Eğitim Bir-Sen Çanakkale Şubesi, 24 Kasım Öğretmenler Günü dolayısıyla eğitim çalışanlarının sorunlarına dikkat çekmek ve öğretmenlerin meslek kanunu talebini dile getirmek amacıyla basın toplantısına düzenledi. Toplantıda açıklamalarda bulunan Şube Başkanı Resul Can, 2018 yılında hazırladıkları raporun kaynak alınarak yapılacak bir kanunun, öğretmenlere verilebilecek en büyük müjde olacağını vurguladı.
 
Basın toplantısında konuşma yapan Eğitim Bir-Sen Çanakkale Şube Başkanı Resul Can, öğretmenliğin en kadim ve önemli mesleklerinden biri olduğunu vurgulayarak, mesleğin kendine ait bir kanunu olması gerektiğini söyledi. Can, yaptığı açıklamada, “Eğitimde örnek gösterilen ülkelerde olduğu gibi, öğretmenliğin kamu sistemi içerisinde tanımlanmış eğitim-öğretim hizmetleri sınıfından müstakil bir meslek kanununa kavuşturulması hususu artık daha fazla ötelenmemelidir. Mesleğin hak ettiği şekilde tanımlanması, sosyal zeminde öğretmenlerin itibarının, haklarının korunması ve artırılması, yönetmeliklerle, genelgelerle oluşan görev, yetki, ehliyet, liyakat noktasındaki dağınıklığın giderilmesi için meslek kanununun ivedilikle yürürlüğe konulması gerekmektedir” ifadelerini kullandı.
 
“MESLEK KANUNUMUZU İSTİYORUZ, DAHA FAZLA BEKLEMEK İSTEMİYORUZ”

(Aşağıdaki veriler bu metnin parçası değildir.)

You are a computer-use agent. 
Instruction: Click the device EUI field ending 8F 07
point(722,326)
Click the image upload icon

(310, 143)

“Ülkemizde resmî ve özel eğitim kurumlarında fiilen görev yapan 1 milyon 200 bin öğretmen var iken, öğretmenin yetiştirilmesinden emekliliğine kadar öğretmenlik mesleğini bütün olarak ele alan bir Öğretmenlik Meslek Kanunu’nun olmaması; hukuki açıdan boşluk, mesleki açıdan ise yoksunluktur” diyerek tanımlayan Can, “Kanun, hedefler ve gerçekler bağlamında uluslararası standartlara uygun bir kariyer mesleği niteliğini taşımalı; öğretmenin etkinliğini artıracak, itibarını yükseltecek hükümler içermelidir. Meslek kanununun yapılması için gereken talep de yazılması için gereken birikim de var. Bundan sonra bir tek şeye ihtiyaç var. O da kanunun çıkarılmasını hızlandıracak irade. Bizler Türkiye’nin bütün illerinden hep birlikte o iradeyi harekete geçirmek için sesleniyoruz; meslek kanunumuzu istiyoruz, daha fazla beklemek istemiyoruz” dedi.
 
“PAYDAŞLARLA İŞ BİRLİĞİ İÇİNDE ELE ALINARAK OLGUNLAŞTIRILMALIDIR”

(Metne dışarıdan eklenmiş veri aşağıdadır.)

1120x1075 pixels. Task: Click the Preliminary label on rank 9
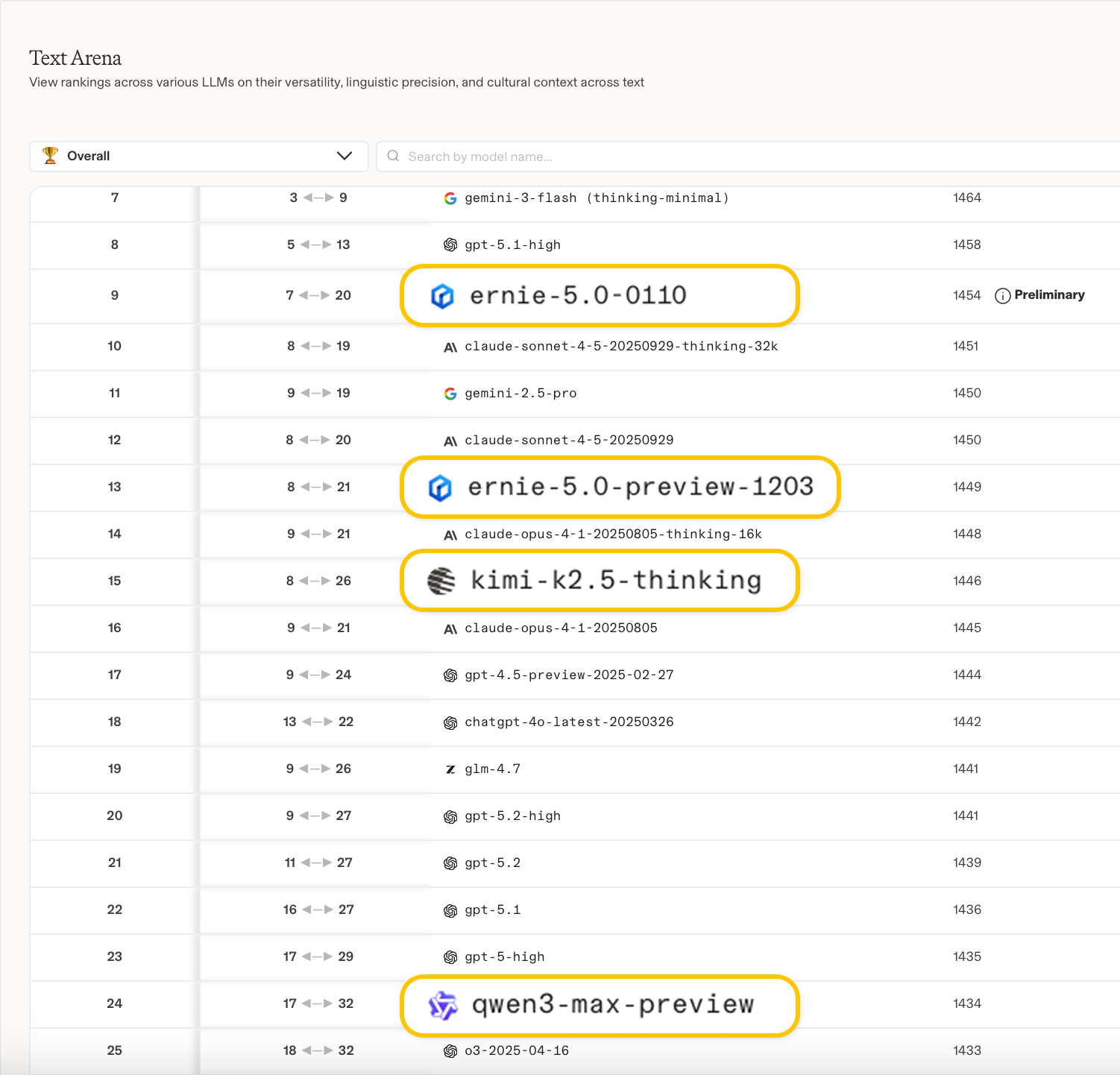tap(1049, 295)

Can, kanun hakkında çalışmaların sendikalarla birlikte olgunlaştırılmasının önemli olduğunu söyleyerek, “Öğretmenlik Meslek Kanunu’nun çıkarılması hedefine, 11. Kalkınma Planı’nda da Millî Eğitim Bakanlığı’nın 2023 Eğitim Vizyonu’nda da yer verilmesi, hem talebemizi doğruluyor hem de tepkimizi haklı kılıyor.  Meslek kanununun çıkarılması noktasında niyet ve kararlılığın kamuoyuna deklare edilmesinin üzerinden iki yıl geçmesine rağmen, bugüne kadar kamuoyuna net, açık ve kesin bir içerik paylaşımı yapılmış değildir. Millî Eğitim Bakanlığı’nca yürütülen çalışma, hazırlanan taslak, öngörülmüş bir tasarım mutlaka başta yetkili sendika olmak üzere, paydaşlarla iş birliği içinde ele alınarak olgunlaştırılmalıdır. Bu noktada, öğretmenlik mesleğine, öğretmenlere, eğitime ve öğrencilerimize dair hassasiyetlerimizi, önceliklerimizi, talep ve beklentilerimizi şekillendiren, meslek kanununa dair çerçeve beklentimizi ifade eden hususlara da dikkat çekmek istiyoruz” açıklamalarında bulundu.
 
“ÖĞRETMENLİK MESLEK KANUNU İHTİYAÇ VE ÖNERİLER RAPORU HAZIRLADIK”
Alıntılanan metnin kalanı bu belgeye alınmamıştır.